Vladimir Putin announced the latest appointments at a traditional conference with the Cabinet. Director of the Presidential Administration became the senior deputy premier in charge of national projects, Sergei Ivanov a deputy premier retaining the post of the defense minister. Presidential Administration is to be run by Tyumen Governor Sergei Sobyanin.

There are two traditional views on all and any deeds on the Kremlin's part.

View One: the conspiracy theory. According to it, whatever happens is necessarily an element of some broader plan.

View Two: the theory of spontaneous decisions made on the spur of the moment, on a whim or under pressure of circumstances.

Unlike Boris Yeltsin, Putin does not appear to favor spontaneous decisions. It is hardly surprising therefore; that most observers explain the latest power shuffles by the conspiracy theory.

In fact, three explanations are offered. Number one: the president put into motion his long charted plans of making Medvedev his successor. His mind is made up, and the plan only needs to be carried out. The solution is in plain sight: Fradkov being worthless as the prime minister, the senior deputy premier will perform brilliantly and execute the national projects. As for Fradkov, he will be held responsible for the Cabinet's inevitable failures in all other spheres. Medvedev will eventually become the prime minister when Fradkov is told to resign. As for Ivanov, he is just co-starring in this whole operation.

Explanation two: Putin is realizing the concept of two successors. Medvedev and Ivanov are rivals vying for succession. Whoever performs better before 2008, will succeed to Putin. It is possible to assume in development of this hypothesis that Putin nominated these two to permit the population an honest "choice". One of the claimants will become the president, the other the prime minister.

Explanation three: by Russian political traditions, Medvedev was demoted. As far as this hypothesis goes, Ivanov is promoted into the spotlight... or somebody else. Sobyanin, the man Putin withdrew from gubernatorial obscurity, may be this "somebody".

There is only one flaw in all these hypothesis. The time of the beginning of the operation or whatever it is. Two and a half years is way too much. The chances that any prime minister - with or without presidential ambitions - will go down in flames are too high. It is precisely because of that, that validity of the conspiracy theory should be questioned.

Advocates of the second theory are less numerous. They are convinced that Putin did not invent anything. On the contrary, he is in utter confusion and at a loss: nothing has been accomplished, the administrative reforms are a dismal failure, no other reform has been put into motion, inflation is going up, infrastructure is falling apart, and incompetence, corruption, and treachery are all around.

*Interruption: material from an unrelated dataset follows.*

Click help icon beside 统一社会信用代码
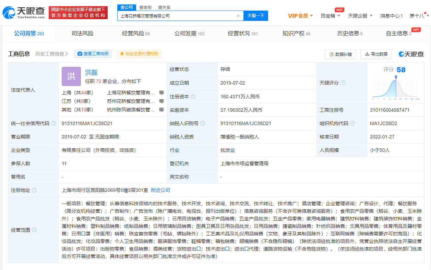Viewport: 431px width, 270px height. (x=53, y=123)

Plus Fradkov who got so ill en route from China that his planned visit to Portugal had to be cancelled (according to unofficial reports, the premier did not feel well returning from China and had to make a stopover in Khabarovsk, the special center of diabetes mellitus there).

Something has to be done; the hypothetical loophole has to be plugged somehow. Elevate Gref or Kudrin? The people - and friends from secret services - will never accept them. Elevate someone from secret services? All loyal men have already been elevated and besides, they do not know the first thing about economics. Who is left? Not Chubais with oligarchs, surely. Fortunately, there is Medvedev to be sent to the government. He is not exactly an incompetent in economics or politics (courtesy of four years in the presidential administration under Alexander Voloshin).

According to this theory, all other staff shuffles in the upper echelons were but an aftermath of this particular appointment. Ivanov was elevated to deputy premiership to prevent Medvedev's promotion from looking like the final choice of the successor which has not been chosen yet.

There are other nuances that corroborate the hypothesis of spontaneity. Sources say that the personnel shuffle was absolutely unexpected even by the men it directly involved. Say, Medvedev was on a vacation in the Moscow region on November 12, unaware that anything was in the wind, and Sobyanin was offered the post of director of the presidential administration at a meeting with the president in Sochi on November 13. (Men who know what they are talking about claim that top managers of federal TV channels were greatly surprised when they received calls from the Kremlin and were told to cover the outwardly banal audience in news programs.)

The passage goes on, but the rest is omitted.